Vervolgens heeft Jong JGZ een bodemprocedure jegens de Gemeente gevoerd, waarin zij heeft gevorderd de tussen de Gemeente en de GGD gesloten overeenkomst met betrekking tot het verrichten van jeugdgezondheidszorg in de centrumwijken van Breda nietig te verklaren danwel te vernietigen en subsidiair de Gemeente te gebieden de overeenkomst op te zeggen.
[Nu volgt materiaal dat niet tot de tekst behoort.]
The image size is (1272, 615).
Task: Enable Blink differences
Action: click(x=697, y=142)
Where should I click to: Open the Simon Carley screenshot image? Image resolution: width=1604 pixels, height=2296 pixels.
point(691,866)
Voorts heeft Jong JGZ gevorderd om voor recht te verklaren dat de Gemeente onrechtmatig jegens Jong JGZ handelt, door haar geen eerlijke kans te bieden om mee te dingen naar de tussen de Gemeente en de GGD gesloten overeenkomst met betrekking tot het verrichten van jeugdgezondheidszorg en de Gemeente te veroordelen tot vergoeding van de door Jong JGZ gelden schade, ander op te maken bij staat. De rechtbank heeft de vorderingen van Jong JGZ bij vonnis van 5 februari 2025 afgewezen.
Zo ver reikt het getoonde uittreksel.